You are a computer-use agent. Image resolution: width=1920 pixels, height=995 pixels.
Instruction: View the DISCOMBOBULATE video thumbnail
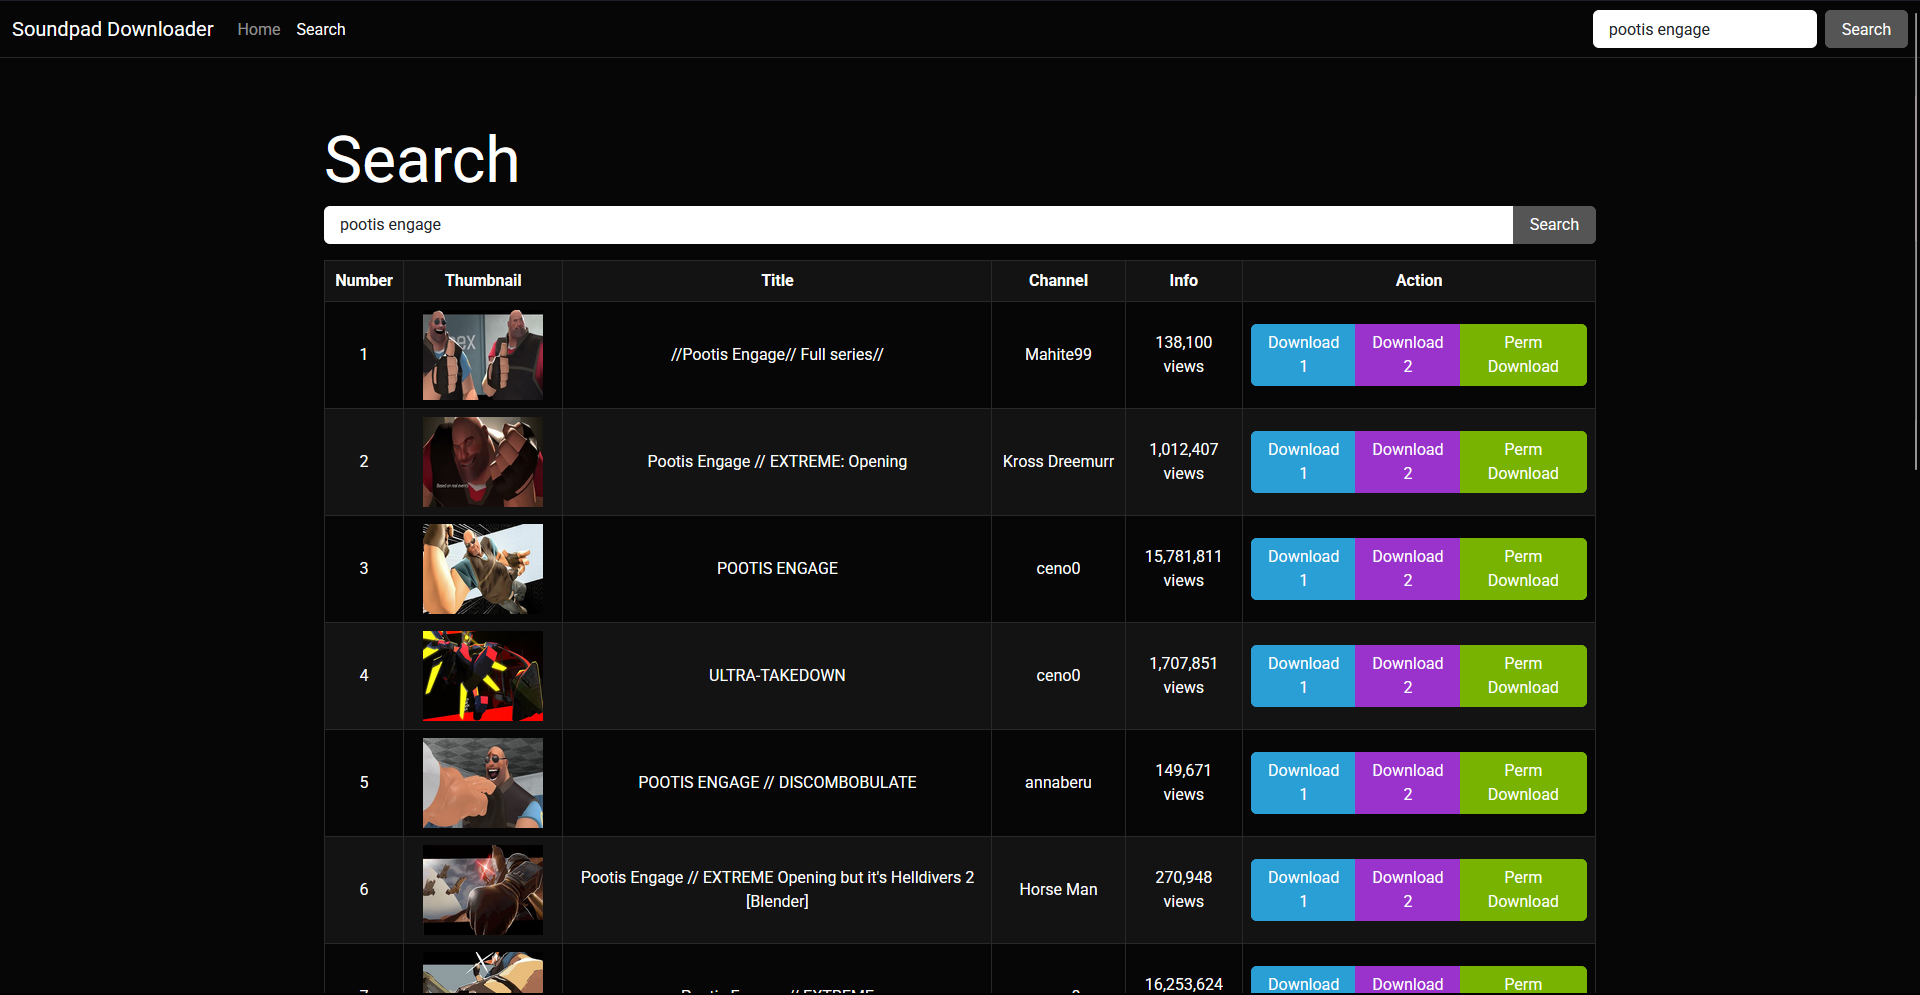[482, 783]
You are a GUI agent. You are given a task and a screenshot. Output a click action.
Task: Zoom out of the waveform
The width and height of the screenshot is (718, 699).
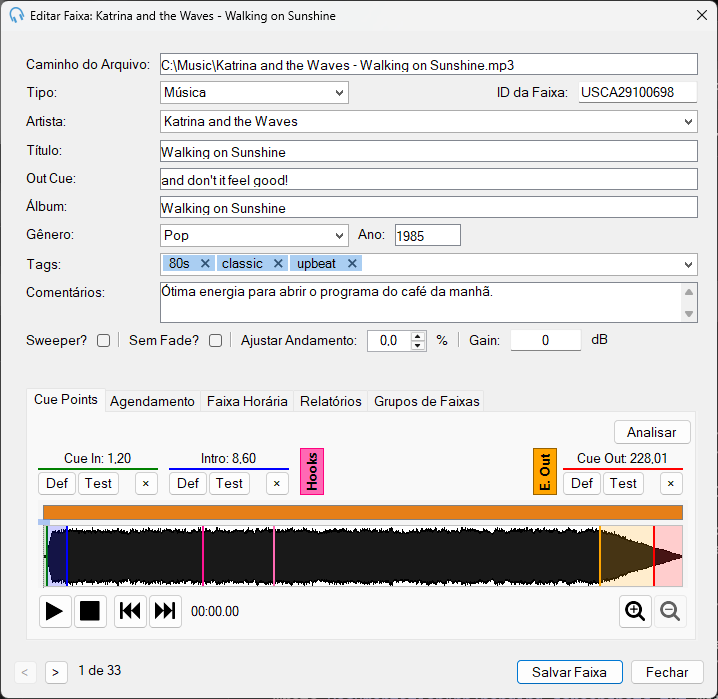pyautogui.click(x=670, y=611)
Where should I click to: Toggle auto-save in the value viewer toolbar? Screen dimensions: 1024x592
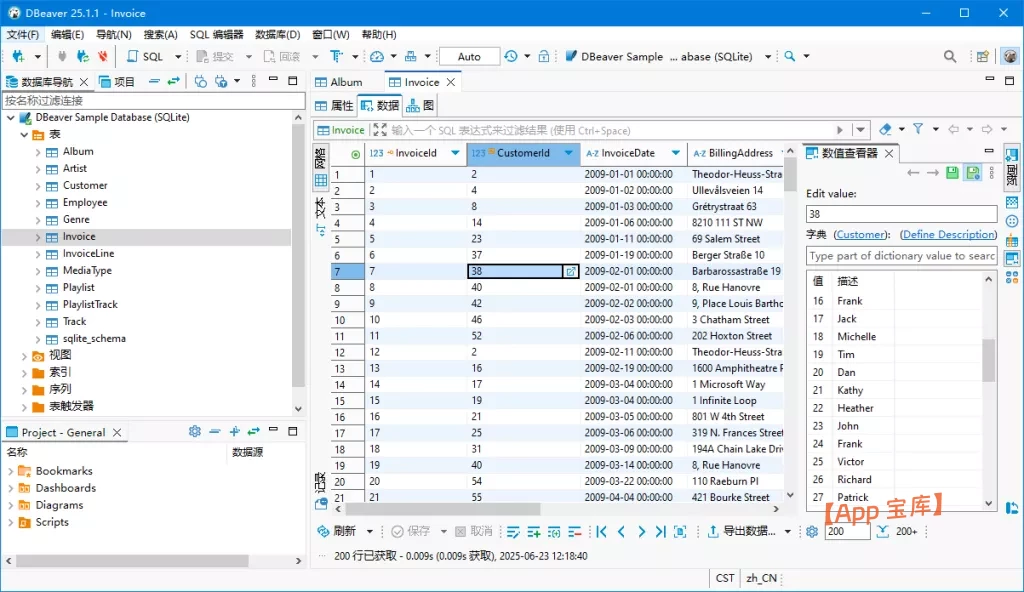[973, 173]
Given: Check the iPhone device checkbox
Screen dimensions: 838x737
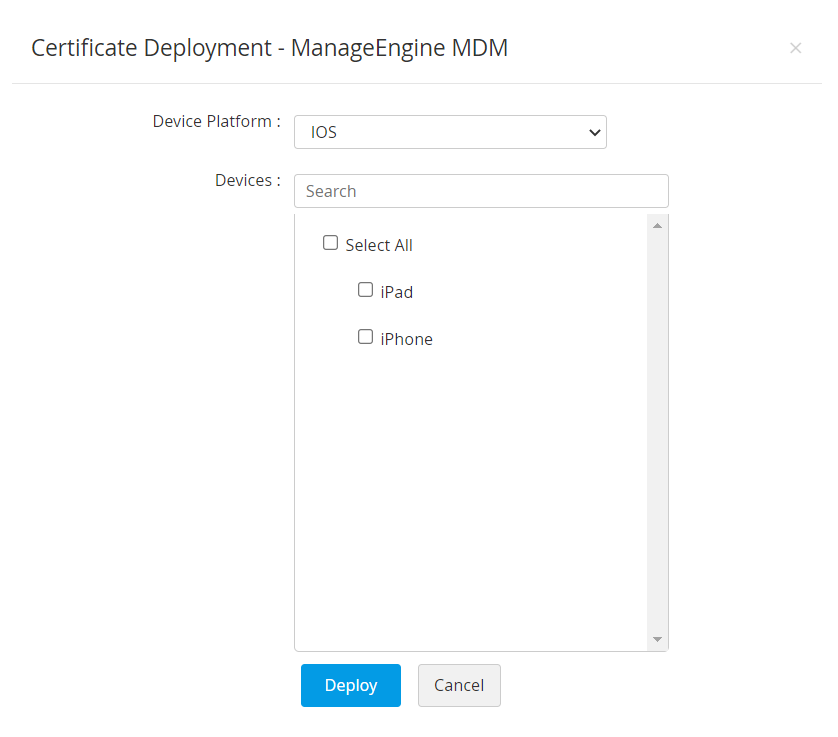Looking at the screenshot, I should click(366, 336).
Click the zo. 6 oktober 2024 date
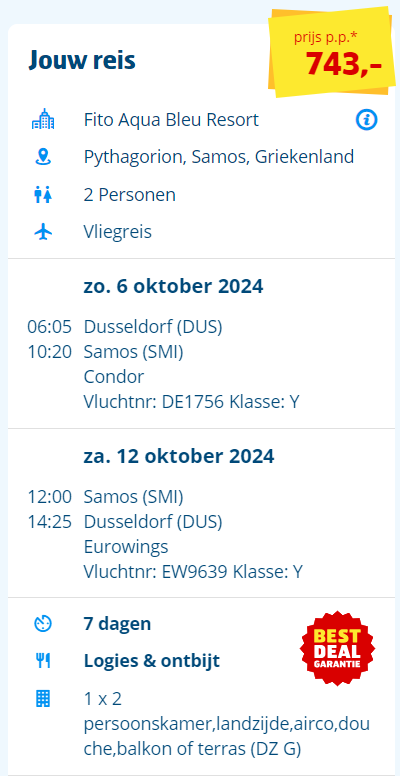 [x=173, y=286]
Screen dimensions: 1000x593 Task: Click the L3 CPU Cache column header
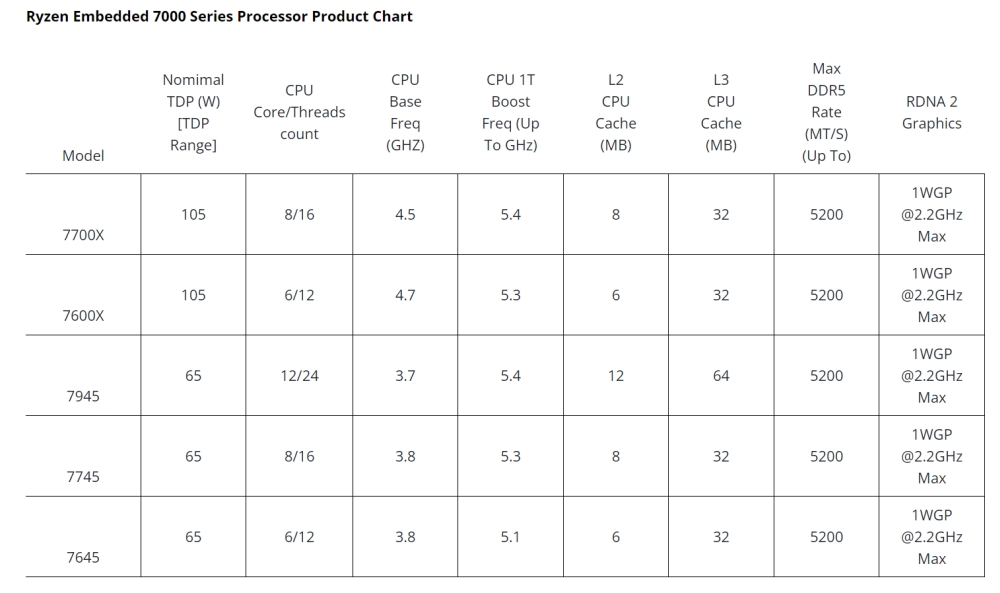[721, 112]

# [AIM OF THE TASK]
An exact restatement of the lines from the one holding "Task: Zoom out of the waveform" through the end of the entries, both ends included, is the whole answer. Pictures stay out.

# [SOLUTION BELOW]
Task: Zoom out of the waveform
The width and height of the screenshot is (718, 699).
pyautogui.click(x=670, y=611)
Where should I click to: Toggle auto-save in the value viewer toolbar? Screen dimensions: 1024x592
[973, 173]
Given: Check the iPhone device checkbox
Screen dimensions: 838x737
Looking at the screenshot, I should click(366, 336).
Click the zo. 6 oktober 2024 date
 [x=173, y=286]
Screen dimensions: 1000x593 Task: Click the L3 CPU Cache column header
[721, 112]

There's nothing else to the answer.